LISTED RECORDS: Begin

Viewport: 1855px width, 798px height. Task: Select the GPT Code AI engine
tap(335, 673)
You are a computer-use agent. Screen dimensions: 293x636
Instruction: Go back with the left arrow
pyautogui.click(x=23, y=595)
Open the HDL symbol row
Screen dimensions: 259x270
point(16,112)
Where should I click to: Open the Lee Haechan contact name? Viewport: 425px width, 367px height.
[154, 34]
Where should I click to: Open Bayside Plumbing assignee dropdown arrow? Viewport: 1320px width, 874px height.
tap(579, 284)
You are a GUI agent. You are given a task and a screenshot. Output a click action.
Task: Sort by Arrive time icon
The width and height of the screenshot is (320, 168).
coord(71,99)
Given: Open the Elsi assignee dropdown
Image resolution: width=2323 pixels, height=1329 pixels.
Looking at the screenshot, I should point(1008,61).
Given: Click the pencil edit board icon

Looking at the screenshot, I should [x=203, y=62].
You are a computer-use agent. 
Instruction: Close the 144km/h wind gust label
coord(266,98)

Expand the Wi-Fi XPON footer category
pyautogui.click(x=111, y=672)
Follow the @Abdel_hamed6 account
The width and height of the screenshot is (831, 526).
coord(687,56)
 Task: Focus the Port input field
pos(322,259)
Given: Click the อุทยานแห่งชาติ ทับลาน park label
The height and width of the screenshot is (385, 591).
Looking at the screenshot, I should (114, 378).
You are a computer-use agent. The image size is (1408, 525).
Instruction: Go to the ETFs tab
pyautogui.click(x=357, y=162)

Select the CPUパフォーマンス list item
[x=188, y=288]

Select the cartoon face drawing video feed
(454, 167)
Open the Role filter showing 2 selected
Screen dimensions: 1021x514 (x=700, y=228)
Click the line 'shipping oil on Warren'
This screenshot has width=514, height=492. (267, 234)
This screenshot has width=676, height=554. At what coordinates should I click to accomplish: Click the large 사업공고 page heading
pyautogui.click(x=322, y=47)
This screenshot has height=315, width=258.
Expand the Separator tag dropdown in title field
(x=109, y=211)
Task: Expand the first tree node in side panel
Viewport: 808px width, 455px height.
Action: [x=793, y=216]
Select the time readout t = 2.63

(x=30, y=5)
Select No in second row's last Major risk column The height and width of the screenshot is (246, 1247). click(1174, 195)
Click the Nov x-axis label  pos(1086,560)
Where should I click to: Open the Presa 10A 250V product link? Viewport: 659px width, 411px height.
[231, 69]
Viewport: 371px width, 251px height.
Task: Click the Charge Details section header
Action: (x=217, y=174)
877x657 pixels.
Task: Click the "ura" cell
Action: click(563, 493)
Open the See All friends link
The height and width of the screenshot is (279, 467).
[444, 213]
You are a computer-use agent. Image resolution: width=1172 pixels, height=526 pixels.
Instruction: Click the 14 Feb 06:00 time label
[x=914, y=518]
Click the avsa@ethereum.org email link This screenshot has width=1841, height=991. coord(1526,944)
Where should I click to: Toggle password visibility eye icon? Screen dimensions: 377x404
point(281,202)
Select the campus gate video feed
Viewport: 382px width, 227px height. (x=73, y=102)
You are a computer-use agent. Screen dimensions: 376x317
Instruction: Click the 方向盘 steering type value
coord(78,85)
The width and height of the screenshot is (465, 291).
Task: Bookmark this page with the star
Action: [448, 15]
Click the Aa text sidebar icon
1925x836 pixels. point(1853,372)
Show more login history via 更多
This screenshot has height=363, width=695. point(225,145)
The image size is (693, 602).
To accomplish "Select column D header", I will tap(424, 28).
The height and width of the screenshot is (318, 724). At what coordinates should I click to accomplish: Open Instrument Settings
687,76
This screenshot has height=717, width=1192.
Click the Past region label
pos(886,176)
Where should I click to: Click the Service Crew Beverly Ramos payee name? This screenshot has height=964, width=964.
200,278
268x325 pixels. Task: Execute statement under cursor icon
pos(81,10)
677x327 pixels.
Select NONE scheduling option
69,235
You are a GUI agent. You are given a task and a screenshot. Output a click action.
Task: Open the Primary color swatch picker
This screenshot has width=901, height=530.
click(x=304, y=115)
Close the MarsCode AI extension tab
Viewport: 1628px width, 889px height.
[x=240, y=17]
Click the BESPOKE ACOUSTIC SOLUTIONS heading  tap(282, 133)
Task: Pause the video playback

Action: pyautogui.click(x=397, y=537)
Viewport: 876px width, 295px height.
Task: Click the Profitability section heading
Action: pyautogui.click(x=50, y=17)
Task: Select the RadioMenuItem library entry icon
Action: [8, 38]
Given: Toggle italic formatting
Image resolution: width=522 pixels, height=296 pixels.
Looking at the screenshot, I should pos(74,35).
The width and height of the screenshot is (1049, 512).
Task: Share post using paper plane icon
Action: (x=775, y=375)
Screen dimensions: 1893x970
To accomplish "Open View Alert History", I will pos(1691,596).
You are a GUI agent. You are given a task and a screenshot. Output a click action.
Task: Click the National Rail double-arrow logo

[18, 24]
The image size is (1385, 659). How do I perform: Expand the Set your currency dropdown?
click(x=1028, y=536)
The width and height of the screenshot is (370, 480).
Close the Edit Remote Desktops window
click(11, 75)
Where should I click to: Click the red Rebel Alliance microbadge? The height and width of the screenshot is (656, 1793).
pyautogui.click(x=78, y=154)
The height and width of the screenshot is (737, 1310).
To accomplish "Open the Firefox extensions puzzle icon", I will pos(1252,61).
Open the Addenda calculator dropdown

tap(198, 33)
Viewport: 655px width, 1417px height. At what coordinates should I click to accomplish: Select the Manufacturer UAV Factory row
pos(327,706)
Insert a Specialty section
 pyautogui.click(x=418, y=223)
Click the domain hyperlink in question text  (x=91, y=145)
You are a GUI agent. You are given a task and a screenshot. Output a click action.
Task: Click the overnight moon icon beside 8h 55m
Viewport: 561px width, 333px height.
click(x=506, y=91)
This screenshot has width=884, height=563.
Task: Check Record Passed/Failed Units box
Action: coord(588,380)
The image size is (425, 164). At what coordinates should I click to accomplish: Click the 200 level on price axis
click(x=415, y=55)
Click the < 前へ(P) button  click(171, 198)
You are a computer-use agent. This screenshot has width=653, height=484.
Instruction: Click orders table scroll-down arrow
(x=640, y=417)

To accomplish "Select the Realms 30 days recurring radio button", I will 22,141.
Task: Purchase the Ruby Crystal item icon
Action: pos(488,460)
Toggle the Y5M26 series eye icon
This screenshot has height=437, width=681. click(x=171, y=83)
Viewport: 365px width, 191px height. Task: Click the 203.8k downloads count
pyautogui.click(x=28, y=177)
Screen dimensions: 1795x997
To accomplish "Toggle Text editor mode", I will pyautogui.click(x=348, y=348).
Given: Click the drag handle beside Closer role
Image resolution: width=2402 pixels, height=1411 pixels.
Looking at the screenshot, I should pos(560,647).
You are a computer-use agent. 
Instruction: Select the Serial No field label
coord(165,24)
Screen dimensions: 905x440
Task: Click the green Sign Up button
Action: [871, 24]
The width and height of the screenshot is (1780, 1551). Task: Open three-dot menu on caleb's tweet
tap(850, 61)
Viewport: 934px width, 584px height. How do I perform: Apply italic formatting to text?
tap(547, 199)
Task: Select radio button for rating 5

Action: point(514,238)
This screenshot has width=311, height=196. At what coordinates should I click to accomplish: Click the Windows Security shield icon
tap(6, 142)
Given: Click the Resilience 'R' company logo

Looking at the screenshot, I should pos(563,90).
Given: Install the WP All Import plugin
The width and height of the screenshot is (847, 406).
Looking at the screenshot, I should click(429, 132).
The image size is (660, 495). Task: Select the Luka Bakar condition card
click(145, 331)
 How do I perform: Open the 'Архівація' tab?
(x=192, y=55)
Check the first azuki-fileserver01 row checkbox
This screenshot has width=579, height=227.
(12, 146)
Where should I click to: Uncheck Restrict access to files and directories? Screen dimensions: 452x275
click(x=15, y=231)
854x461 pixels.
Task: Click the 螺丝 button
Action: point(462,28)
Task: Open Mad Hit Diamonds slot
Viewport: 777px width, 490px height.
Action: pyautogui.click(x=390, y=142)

LISTED RECORDS: End

**TASK STATEMENT:** Give the number of lines containing "first" in the entries, and no other text.

**ANSWER FOR THIS EXERCISE:** 2